19. Relationship of the Parties. The relationship between the parties is that of independent contractors. Nothing contained in this Agreement shall be construed as creating any agency, partnership, joint venture or other form of joint enterprise, employment or fiduciary relationship between the parties, and neither party shall have authority to contract for or bind the other party in any manner whatsoever.
20. No Third-Party Beneficiaries. This Agreement is for the sole benefit of the parties hereto and their respective successors and permitted assigns and nothing herein, express or implied, is intended to or shall confer upon any other person or entity any legal or equitable right, benefit or remedy of any nature whatsoever under or by reason of this Agreement.
21. Governing Law. All matters arising out of or relating to this Agreement are governed by and construed in accordance with the internal laws of the State of Georgia without giving effect to any choice or conflict of law provision or rule (whether of the State of Georgia or any other jurisdiction) that would cause the application of the laws of any jurisdiction other than those of the State of Georgia.
22. Submission to Jurisdiction. Any legal suit, action or proceeding arising out of or relating to this Agreement shall be instituted in the federal courts of the United States of America or the courts of the State of Georgia in each case located in the City of Atlanta, and each party irrevocably submits to the exclusive jurisdiction of such courts in any such suit, action or proceeding.
23. Notices.
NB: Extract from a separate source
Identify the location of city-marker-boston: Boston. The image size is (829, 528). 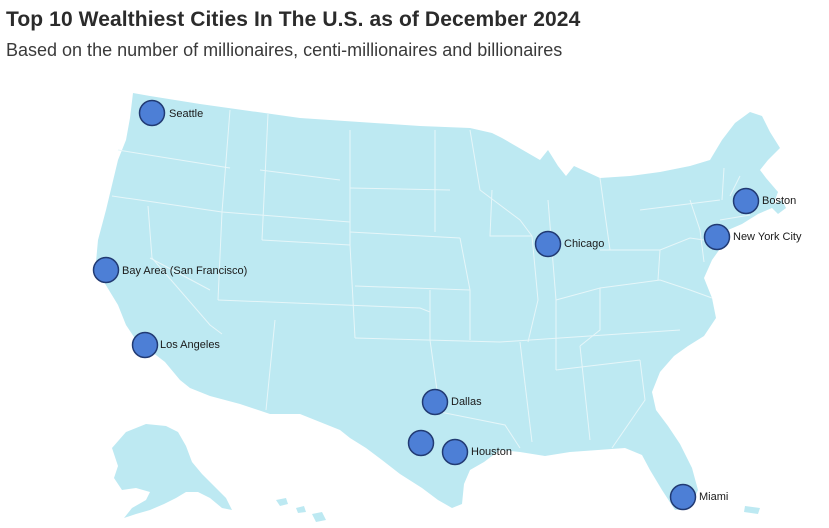
(764, 201). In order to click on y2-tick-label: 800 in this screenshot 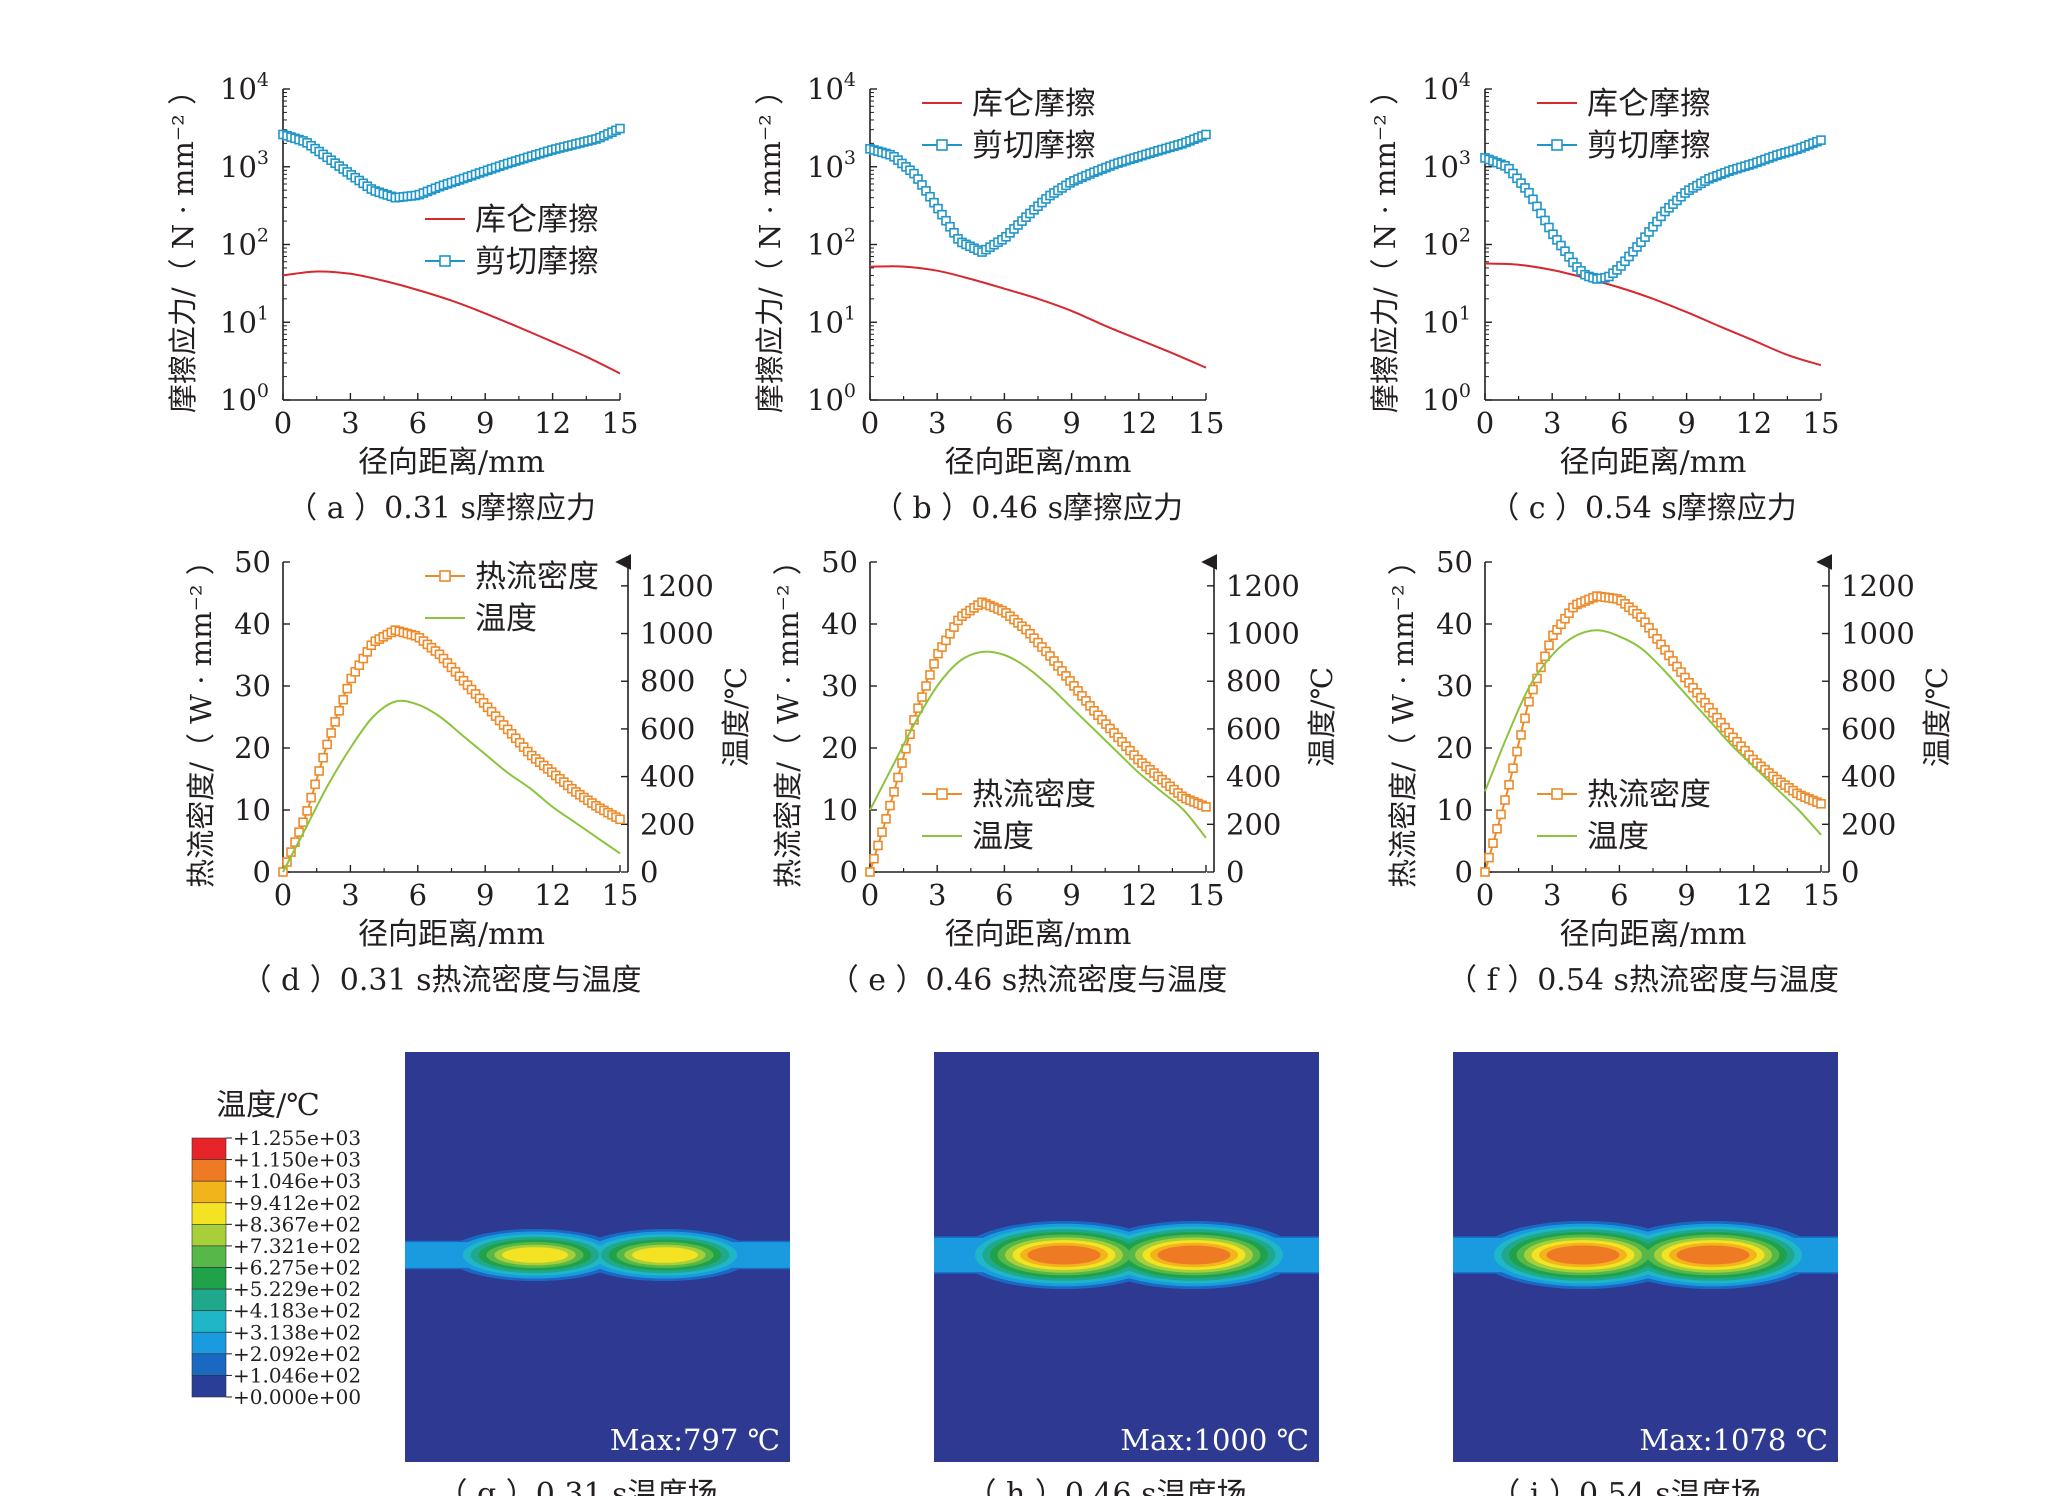, I will do `click(1868, 681)`.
All notices, requests, consents, claims, demands, waivers and other communications hereunder (each, a "Notice") shall be in writing and addressed to the parties at the addresses set forth on the face of the Purchase Order or to such other address that may be designated by the receiving party in writing. All Notices shall be delivered by personal delivery, nationally recognized overnight courier (with all fees pre-paid), facsimile (with confirmation of transmission) or certified or registered mail (in each case, return receipt requested, postage prepaid). Except as otherwise provided in this Agreement, a Notice is effective only (a) upon receipt of the receiving party, and (b) if the party giving the Notice has complied with the requirements of this Section.
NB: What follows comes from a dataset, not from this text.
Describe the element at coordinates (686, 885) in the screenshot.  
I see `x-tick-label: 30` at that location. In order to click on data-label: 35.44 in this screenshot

24. Severability. If any term or provision of this Agreement is invalid, illegal or unenforceable in any jurisdiction, such invalidity, illegality or unenforceability shall not affect any other term or provision of this Agreement or invalidate or render unenforceable such term or provision in any other jurisdiction.
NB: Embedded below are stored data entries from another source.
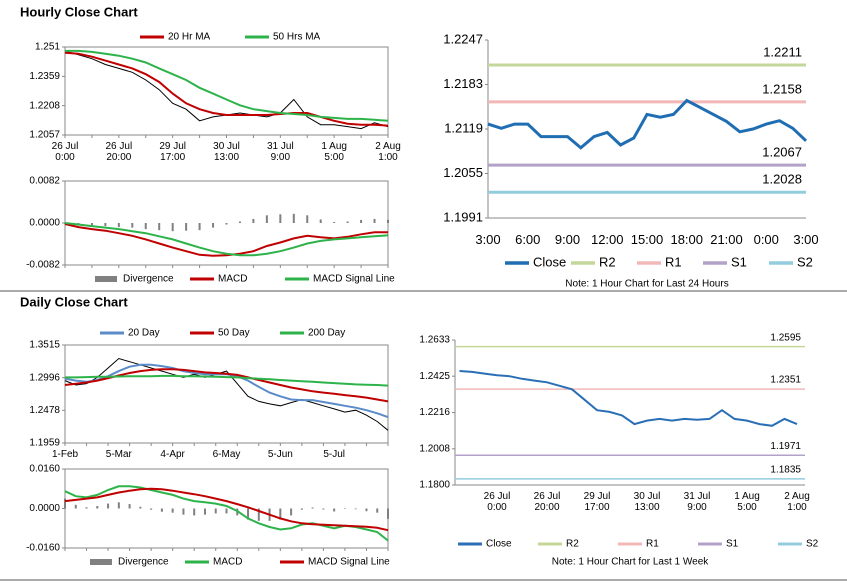  What do you see at coordinates (434, 486) in the screenshot?
I see `y-tick-label: 1.1800` at bounding box center [434, 486].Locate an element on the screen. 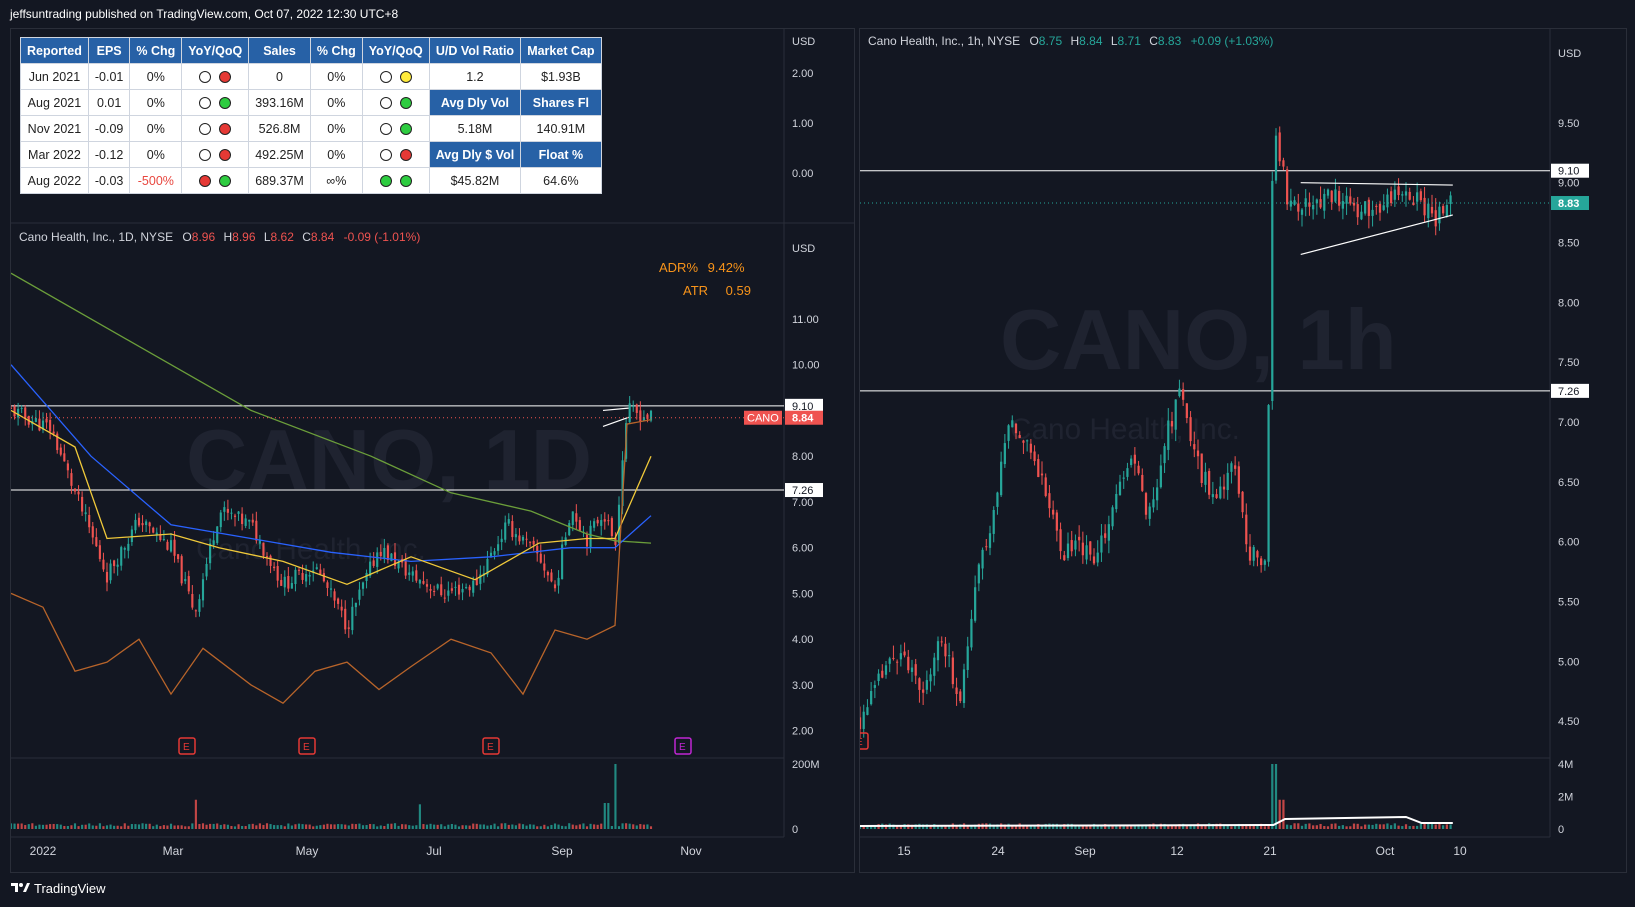  level-tag-label: 9.10 is located at coordinates (1568, 172).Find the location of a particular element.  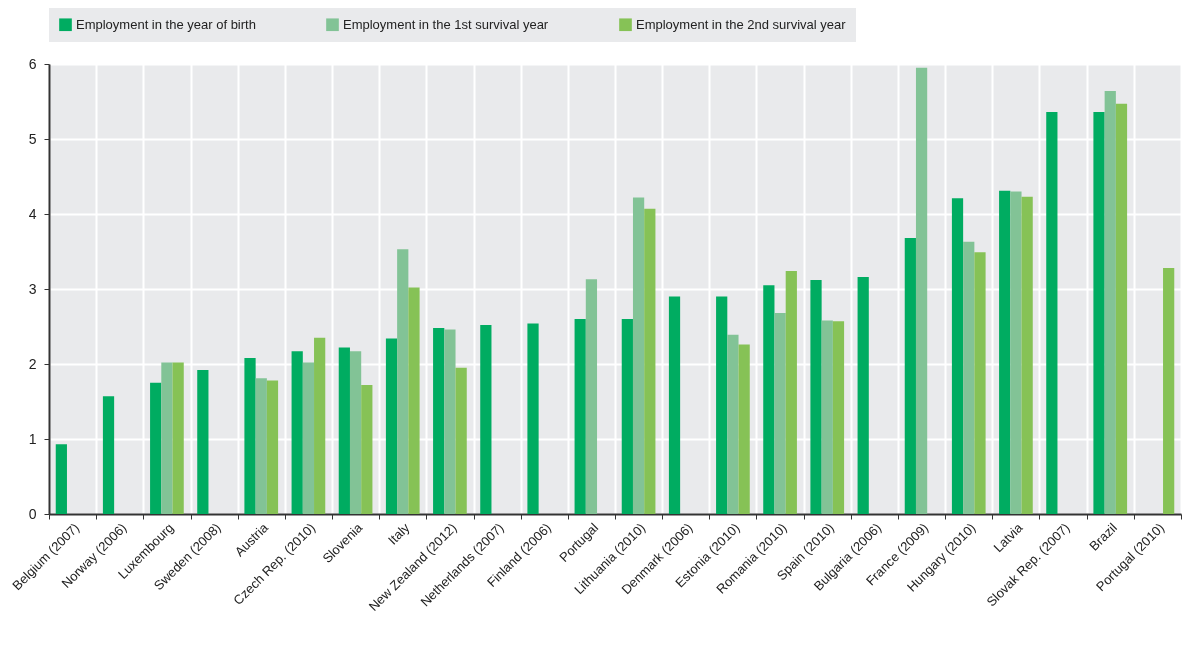

y-tick-label: 2 is located at coordinates (32, 364).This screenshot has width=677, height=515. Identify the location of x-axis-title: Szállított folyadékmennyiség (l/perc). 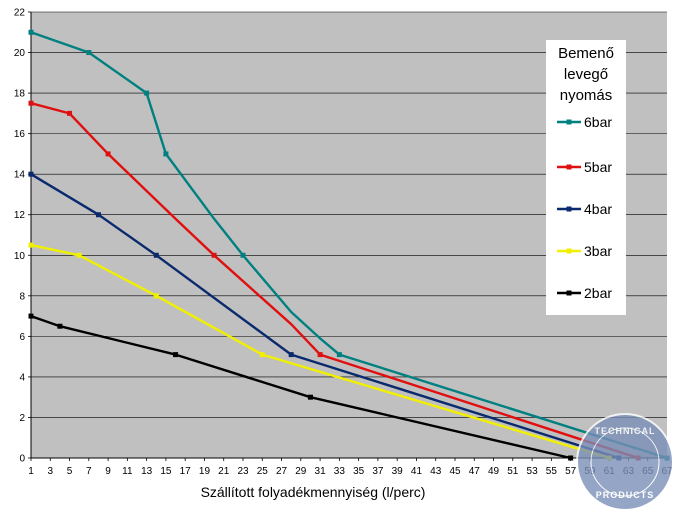
(314, 492).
25. Survival. Provisions of these Terms which by their nature should apply beyond their terms will remain in force after any termination or expiration of this Agreement including, but not limited to, the following provisions: Insurance, Compliance with Laws, Confidential Information, General Indemnification, Intellectual Property Indemnification and Survival.
26. Amendment and Modification. These Terms may only be amended or modified in a writing stating specifically that it amends these Terms and is signed by an authorized representative of each party.